Linearantriebe – Elektrische Linearantriebe bieten zahlreiche Vorteile gegenüber pneumatischen oder hydraulischen Systemen. Eine integrierte Steuerung bringt zusätzliche Optionen für zahlreiche Anwendungsfälle und hilft zudem Kosten zu sparen.

10. Februar 2014

Ein oft benötigtes Element vieler automatisierter Maschinen und Anlagen sind Stellantriebe, die lineare Bewegungen ausführen. Elektrisch angetriebene Systeme bieten dabei oft Vorteile gegenüber hydraulischen und pneumatischen Systemen, weil sich mit ihnen Steuerung und Überwachung meist einfacher und kostengünstiger umsetzen lassen. Der dänische Linearantriebsspezialist Linak mit Deutschlandsitz im hessischen Nidda geht nun einen Schritt weiter und rüstet viele seiner Verstell antriebe unter der Baureihenbezeichnung iFlex zusätzlich mit einer eingebauten Steuerung mit einer integrierten H-Brücke aus, die unterschiedliche Möglichkeiten für Lagerückmeldungen und weitere Einstellungen zur Verfügung stellt.

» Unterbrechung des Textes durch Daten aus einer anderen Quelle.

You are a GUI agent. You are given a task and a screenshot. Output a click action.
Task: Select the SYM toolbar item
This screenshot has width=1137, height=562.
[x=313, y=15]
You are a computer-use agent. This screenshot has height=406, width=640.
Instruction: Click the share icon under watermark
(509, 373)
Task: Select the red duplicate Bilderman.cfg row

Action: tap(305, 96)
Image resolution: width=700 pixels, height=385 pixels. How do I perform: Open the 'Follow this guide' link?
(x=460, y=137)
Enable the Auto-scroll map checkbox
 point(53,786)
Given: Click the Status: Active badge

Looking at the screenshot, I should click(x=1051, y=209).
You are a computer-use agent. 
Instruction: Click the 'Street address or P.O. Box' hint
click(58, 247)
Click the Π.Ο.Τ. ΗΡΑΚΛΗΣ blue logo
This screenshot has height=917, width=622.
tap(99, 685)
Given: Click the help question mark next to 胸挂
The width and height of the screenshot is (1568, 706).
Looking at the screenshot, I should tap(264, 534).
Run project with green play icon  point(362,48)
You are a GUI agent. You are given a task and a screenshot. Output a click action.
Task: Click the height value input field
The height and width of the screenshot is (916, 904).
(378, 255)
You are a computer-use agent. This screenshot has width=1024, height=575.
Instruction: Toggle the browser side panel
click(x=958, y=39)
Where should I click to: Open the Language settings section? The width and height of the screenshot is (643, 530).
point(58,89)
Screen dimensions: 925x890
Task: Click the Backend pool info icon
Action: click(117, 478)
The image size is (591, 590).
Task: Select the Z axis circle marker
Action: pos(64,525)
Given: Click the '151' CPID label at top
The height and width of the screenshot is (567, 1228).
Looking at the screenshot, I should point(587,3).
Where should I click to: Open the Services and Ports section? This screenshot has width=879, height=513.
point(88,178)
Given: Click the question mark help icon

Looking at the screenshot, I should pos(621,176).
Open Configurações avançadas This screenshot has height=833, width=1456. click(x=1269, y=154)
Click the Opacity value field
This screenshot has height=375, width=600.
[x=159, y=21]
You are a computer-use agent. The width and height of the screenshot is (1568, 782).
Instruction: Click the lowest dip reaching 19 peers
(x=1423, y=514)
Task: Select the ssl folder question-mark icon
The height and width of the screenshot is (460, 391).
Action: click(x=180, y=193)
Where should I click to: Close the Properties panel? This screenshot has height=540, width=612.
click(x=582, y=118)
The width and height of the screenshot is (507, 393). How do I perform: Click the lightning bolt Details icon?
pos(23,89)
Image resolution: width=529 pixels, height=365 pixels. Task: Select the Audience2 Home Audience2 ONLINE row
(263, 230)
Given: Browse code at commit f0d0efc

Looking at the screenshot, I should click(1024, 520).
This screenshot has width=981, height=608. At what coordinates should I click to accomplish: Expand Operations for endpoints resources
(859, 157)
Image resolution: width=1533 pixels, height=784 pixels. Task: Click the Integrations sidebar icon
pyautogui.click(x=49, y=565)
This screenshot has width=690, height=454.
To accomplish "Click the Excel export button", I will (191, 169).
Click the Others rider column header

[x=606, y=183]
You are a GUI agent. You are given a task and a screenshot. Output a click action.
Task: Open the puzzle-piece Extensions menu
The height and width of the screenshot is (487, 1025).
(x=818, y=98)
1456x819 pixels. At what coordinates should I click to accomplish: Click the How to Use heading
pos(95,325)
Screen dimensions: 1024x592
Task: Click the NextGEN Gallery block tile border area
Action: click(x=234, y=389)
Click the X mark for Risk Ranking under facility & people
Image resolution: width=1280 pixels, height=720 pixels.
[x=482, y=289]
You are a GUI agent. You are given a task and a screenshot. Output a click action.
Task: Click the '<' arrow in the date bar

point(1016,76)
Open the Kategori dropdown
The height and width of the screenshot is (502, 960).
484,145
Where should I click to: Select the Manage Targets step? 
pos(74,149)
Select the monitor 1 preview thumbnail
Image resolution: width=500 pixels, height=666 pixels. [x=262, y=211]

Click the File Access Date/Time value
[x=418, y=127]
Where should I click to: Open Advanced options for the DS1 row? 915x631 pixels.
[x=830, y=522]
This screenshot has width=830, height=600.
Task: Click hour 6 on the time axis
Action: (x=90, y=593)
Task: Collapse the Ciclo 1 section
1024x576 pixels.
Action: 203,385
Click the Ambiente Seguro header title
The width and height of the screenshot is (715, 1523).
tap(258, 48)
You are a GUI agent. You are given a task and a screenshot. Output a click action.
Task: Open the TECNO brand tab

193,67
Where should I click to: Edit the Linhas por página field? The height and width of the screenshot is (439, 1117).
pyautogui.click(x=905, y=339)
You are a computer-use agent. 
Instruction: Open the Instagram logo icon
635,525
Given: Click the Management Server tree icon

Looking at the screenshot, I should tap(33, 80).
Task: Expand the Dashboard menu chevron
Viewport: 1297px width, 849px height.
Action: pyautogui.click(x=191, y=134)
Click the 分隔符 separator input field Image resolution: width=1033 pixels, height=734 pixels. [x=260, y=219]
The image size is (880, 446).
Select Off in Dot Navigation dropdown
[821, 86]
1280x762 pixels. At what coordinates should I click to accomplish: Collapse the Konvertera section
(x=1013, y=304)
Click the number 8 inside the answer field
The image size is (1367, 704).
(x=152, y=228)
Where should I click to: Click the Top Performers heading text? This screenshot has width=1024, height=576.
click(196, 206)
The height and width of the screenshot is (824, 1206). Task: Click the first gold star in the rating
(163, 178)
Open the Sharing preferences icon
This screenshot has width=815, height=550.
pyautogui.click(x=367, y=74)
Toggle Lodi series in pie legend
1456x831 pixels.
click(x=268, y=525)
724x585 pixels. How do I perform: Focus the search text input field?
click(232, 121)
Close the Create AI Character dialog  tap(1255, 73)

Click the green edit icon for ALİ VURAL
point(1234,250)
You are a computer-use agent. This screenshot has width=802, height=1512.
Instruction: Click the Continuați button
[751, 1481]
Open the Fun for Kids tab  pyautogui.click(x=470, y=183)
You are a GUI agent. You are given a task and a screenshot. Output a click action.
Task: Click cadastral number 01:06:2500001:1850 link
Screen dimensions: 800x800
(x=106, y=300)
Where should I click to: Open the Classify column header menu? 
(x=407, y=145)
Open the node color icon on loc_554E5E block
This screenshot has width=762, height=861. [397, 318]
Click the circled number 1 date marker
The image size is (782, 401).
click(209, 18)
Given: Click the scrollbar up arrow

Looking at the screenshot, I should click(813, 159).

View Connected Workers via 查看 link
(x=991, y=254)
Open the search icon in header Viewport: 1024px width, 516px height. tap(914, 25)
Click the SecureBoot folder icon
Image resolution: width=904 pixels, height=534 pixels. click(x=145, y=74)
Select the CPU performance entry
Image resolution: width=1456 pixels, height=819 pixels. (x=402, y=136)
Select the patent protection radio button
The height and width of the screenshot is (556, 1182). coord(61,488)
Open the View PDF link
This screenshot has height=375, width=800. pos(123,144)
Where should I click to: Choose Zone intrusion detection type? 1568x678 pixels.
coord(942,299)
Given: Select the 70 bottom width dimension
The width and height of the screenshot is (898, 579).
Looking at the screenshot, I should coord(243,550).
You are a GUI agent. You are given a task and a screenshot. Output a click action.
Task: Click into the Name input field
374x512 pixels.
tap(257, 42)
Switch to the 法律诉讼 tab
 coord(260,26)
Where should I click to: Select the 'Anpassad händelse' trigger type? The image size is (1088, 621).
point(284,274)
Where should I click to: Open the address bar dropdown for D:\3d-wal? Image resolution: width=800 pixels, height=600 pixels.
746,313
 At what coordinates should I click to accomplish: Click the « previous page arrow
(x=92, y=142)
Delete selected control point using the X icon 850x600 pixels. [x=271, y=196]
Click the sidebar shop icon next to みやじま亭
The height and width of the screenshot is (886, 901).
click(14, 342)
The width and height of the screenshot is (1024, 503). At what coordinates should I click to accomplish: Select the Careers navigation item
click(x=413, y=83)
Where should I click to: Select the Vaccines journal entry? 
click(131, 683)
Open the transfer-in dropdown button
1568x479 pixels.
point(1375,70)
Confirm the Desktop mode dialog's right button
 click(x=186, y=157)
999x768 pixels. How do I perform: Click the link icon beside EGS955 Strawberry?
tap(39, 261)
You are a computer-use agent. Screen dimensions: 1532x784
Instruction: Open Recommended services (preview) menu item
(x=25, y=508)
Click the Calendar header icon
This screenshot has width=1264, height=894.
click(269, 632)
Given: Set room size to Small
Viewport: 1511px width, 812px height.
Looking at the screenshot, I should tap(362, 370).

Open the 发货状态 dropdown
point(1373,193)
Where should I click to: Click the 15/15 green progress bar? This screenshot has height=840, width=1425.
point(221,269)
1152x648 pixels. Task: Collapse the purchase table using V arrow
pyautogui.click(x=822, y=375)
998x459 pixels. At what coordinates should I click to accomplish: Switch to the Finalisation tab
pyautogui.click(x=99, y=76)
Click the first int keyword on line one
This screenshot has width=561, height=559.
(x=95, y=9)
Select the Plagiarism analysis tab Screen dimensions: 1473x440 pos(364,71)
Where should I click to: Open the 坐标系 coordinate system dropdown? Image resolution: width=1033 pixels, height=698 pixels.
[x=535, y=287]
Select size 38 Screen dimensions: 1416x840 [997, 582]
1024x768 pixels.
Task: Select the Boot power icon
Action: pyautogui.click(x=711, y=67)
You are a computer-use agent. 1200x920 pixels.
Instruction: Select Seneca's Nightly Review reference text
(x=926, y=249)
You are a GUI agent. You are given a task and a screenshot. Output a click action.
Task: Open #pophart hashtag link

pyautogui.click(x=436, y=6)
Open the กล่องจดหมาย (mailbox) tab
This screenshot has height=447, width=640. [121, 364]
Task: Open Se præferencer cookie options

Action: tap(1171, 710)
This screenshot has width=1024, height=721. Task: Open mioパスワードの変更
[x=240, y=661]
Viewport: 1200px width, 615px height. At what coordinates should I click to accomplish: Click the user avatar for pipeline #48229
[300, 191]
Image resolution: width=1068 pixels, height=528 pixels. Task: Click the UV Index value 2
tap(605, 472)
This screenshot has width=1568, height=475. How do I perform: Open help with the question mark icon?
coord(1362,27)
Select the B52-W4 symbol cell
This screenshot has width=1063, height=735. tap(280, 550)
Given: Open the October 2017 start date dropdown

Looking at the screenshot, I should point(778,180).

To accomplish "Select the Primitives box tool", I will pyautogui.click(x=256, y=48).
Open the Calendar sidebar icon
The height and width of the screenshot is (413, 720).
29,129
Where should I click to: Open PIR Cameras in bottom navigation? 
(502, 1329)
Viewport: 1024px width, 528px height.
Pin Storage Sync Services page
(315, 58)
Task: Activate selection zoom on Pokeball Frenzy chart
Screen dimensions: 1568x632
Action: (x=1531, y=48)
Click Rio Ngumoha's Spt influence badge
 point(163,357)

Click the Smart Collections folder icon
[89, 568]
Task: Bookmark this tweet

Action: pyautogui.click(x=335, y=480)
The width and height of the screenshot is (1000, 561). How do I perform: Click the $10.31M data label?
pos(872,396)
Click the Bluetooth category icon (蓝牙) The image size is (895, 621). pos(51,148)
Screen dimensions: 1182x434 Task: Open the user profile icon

Mit der integrierten Steuerung lassen sich auf einfachem Wege Schutzfunktionen für Antrieb und Applikation realisieren. So verlängern eine kontrollierte Leistungsabgabe und eine Temperaturüberwachung die Lebensdauer und erhöhen zugleich die Funktionssicherheit des Antriebs. Zudem spart diese Lösung auch Kosten und Montageaufwand, weil der Antrieb zahlreiche Aufgaben auch ohne zusätzliche Relais oder externe Steuereinheiten erledigen kann.

Das iFlex-Programm umfasst vier verschiedene Modellreihen. Dabei bietet das Modell iFlex Basic eine im Antrieb integrierte Steuereinheit, die eine einfache Rückmeldung liefert. Anspruchsvollere Funktionen bieten die Antriebe der Baureihe iFlex advanced, die sich individuell an die jeweiligen Anforderungen anpassen lassen. Das Softwaretool »BusLink« ermöglicht dabei die Programmierung der Konfiguration direkt in den Antrieb. So lassen sich die Endlagen, in die der Verstellantrieb fahren soll, ebenso definieren wie eine Soft-Start- und Soft-Stopp-Funktion. Weitere Funktionen sind eine Begrenzung der Stromaufnahme zur Verhinderung von Überlast sowie eine digitale oder analoge Lagerückmeldung. Optional integrierbar ist zudem eine LINbus- oder Modbus-Schnittstelle.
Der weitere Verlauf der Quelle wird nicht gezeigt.